日本語はスラング・悪口が少ないのか?
日本語学習中の外国人や海外の反応でよくあるのが、「日本語には悪口が少ない」というもの。果たして、それは本当なのでしょうか?
日本語はスラングが少なくない!
日本語学習者に「日本人ってスラングとか悪口言わないよね」と言われることは多いもの。
日本人=礼儀正しいというステレオタイプなイメージを持つ人には、日本語は他言語に比べてスラングが少ないと感じるのでしょう。けれど、実際には豊富なスラングが存在します。
ただし、日本語のスラングは、使用される場面やコミュニティによって限定的であるため、その存在があまり知られていない場合も多いようです。

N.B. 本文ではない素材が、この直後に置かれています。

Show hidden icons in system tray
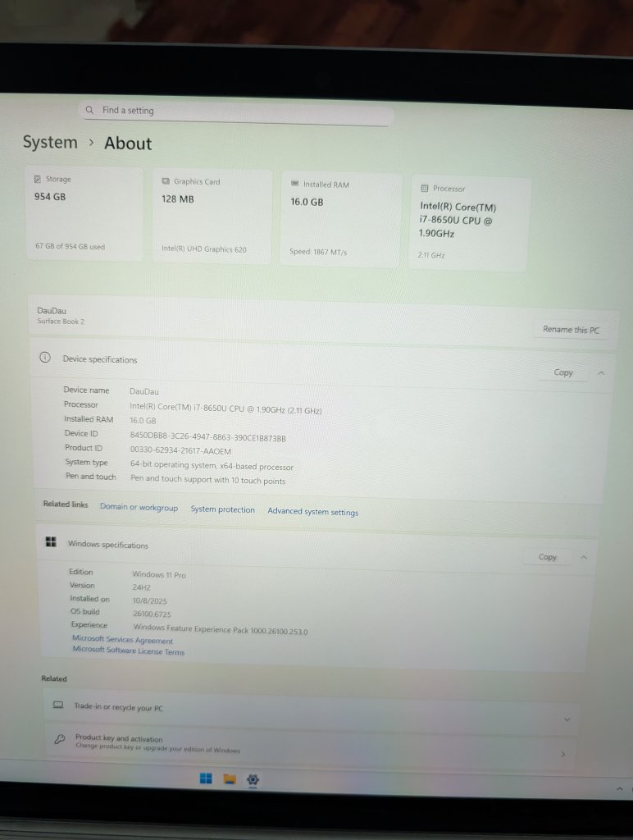Viewport: 633px width, 840px height. click(619, 788)
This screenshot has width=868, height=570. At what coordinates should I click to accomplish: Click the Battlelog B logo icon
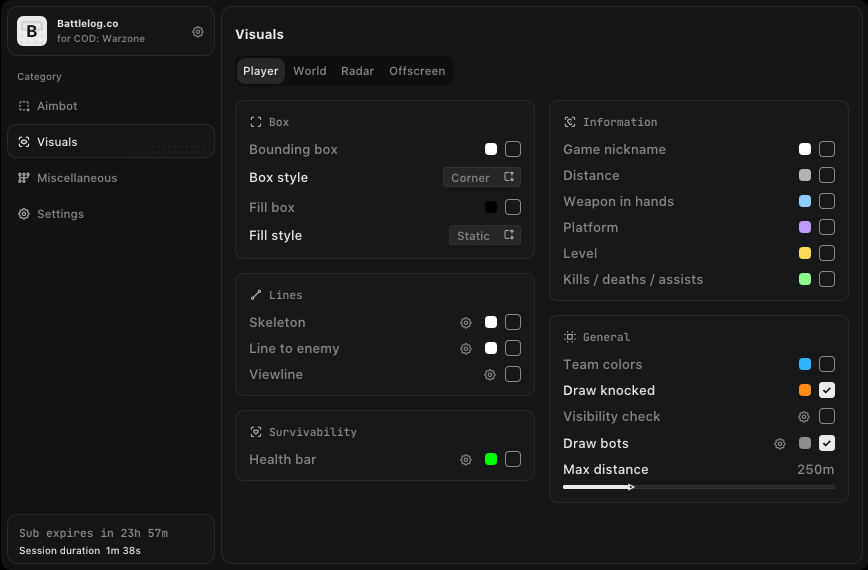click(x=32, y=31)

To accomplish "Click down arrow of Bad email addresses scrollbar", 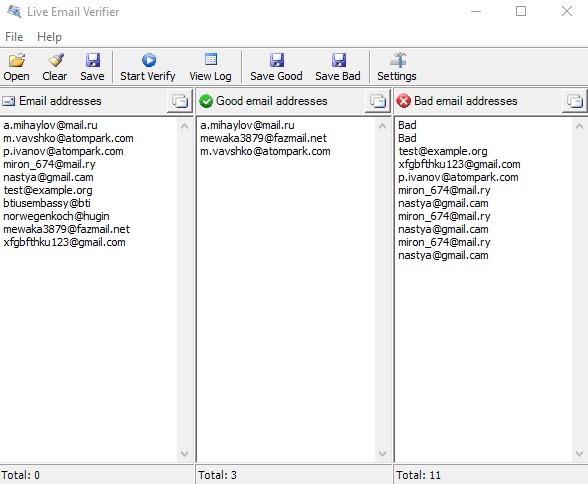I will 579,454.
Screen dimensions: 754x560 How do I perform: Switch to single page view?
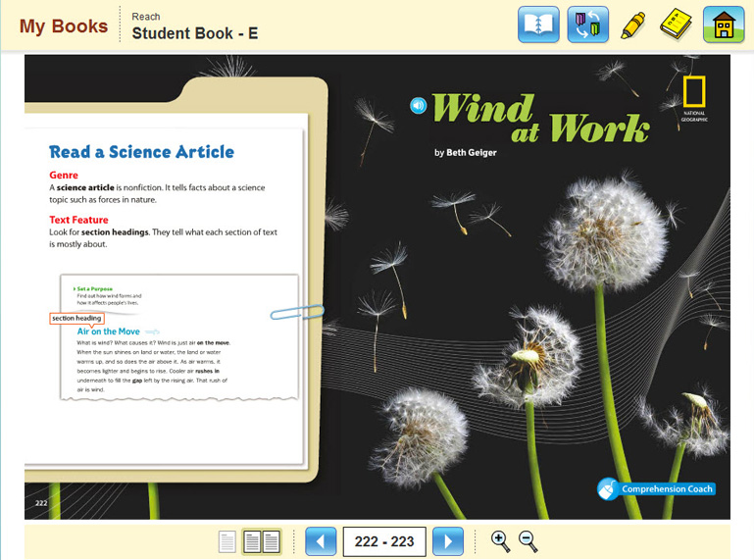[226, 541]
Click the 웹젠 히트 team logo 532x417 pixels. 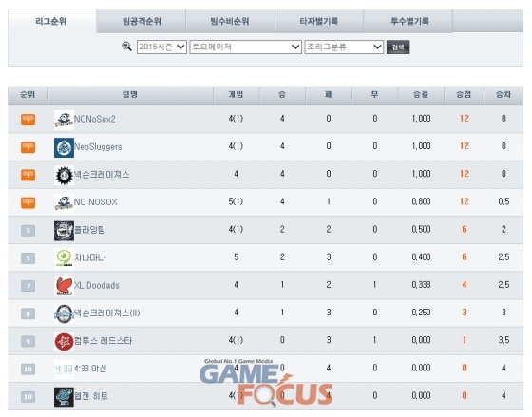pyautogui.click(x=64, y=397)
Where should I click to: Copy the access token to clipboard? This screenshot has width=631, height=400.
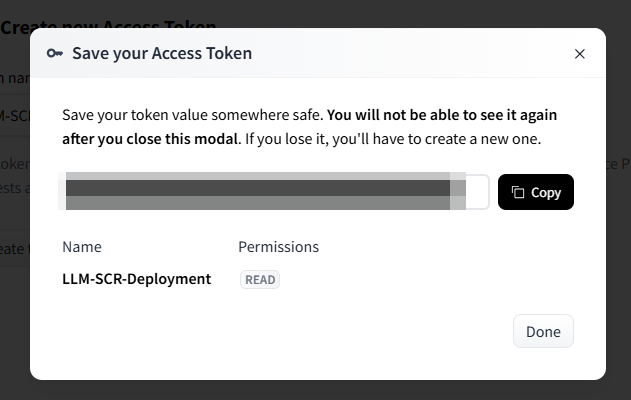click(x=536, y=192)
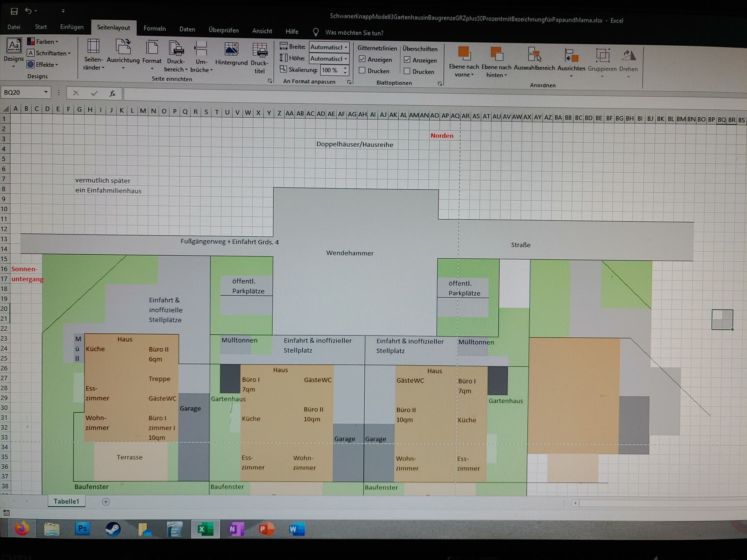Open the Datei menu tab
The width and height of the screenshot is (747, 560).
(14, 27)
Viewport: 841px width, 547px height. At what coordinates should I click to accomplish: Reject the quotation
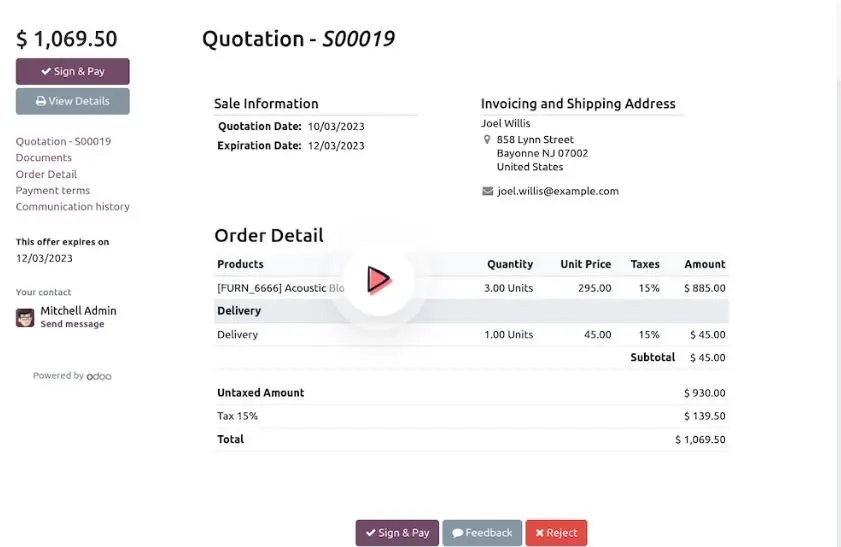555,533
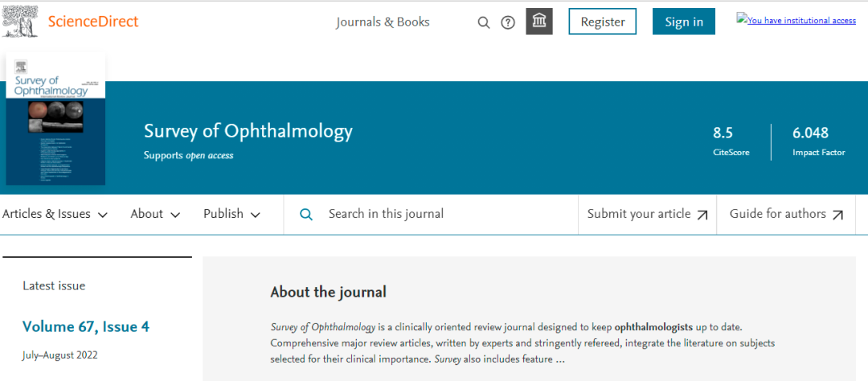Click arrow icon next to Guide for authors
The height and width of the screenshot is (381, 868).
tap(838, 215)
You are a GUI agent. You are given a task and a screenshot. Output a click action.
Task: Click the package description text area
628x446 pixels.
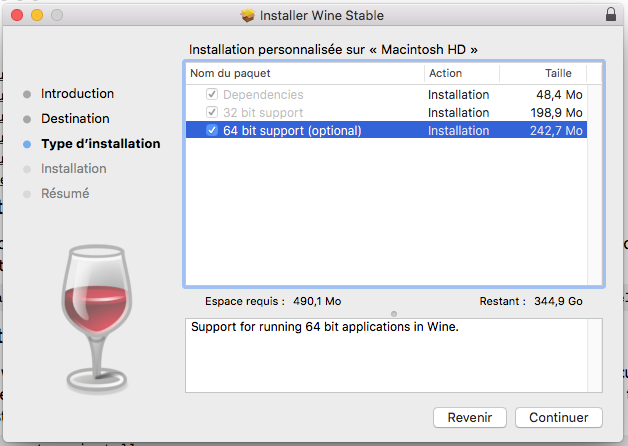[394, 355]
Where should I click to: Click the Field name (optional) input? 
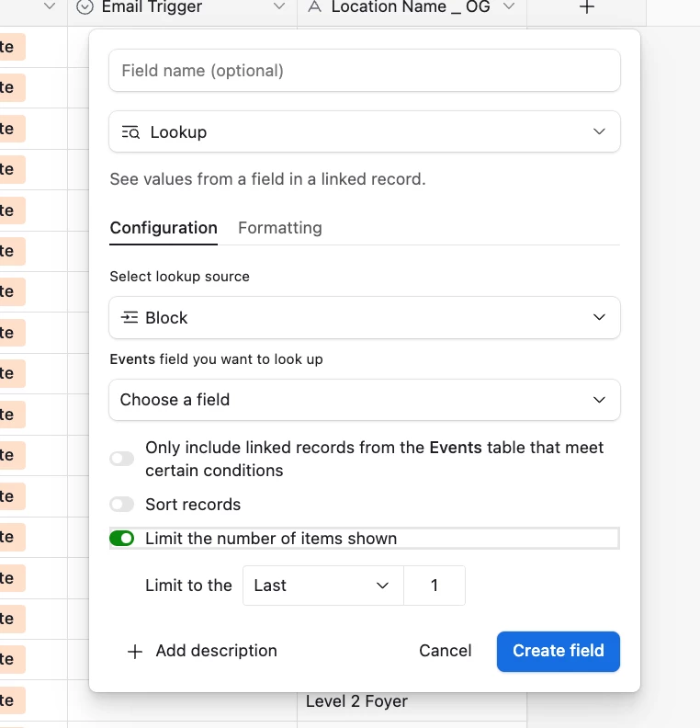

さらに、日本語は一般的に敬語や丁寧語が使われ、フォーマルな場面ではスラングの使用が控えられる傾向があります。スラングが少ないと感じられるのは無理のないことでしょう。
日本語は悪口が少ない?なぜ?その理由は
日本語にはコミュニティや年代によりさまざまなスラングがあります。しかし、その中に人を直接罵倒・侮辱するものが少ないことも確かでしょう。
日本語はいわゆる罵倒言葉や罵り言葉、卑語(ひご)が少ないと言われる言語です。が、実際にはどうでしょうか。表現や言葉のバリエーションが豊かなので「悪口が少ない」とは純粋な日本人なら信じられないのではないでしょうか。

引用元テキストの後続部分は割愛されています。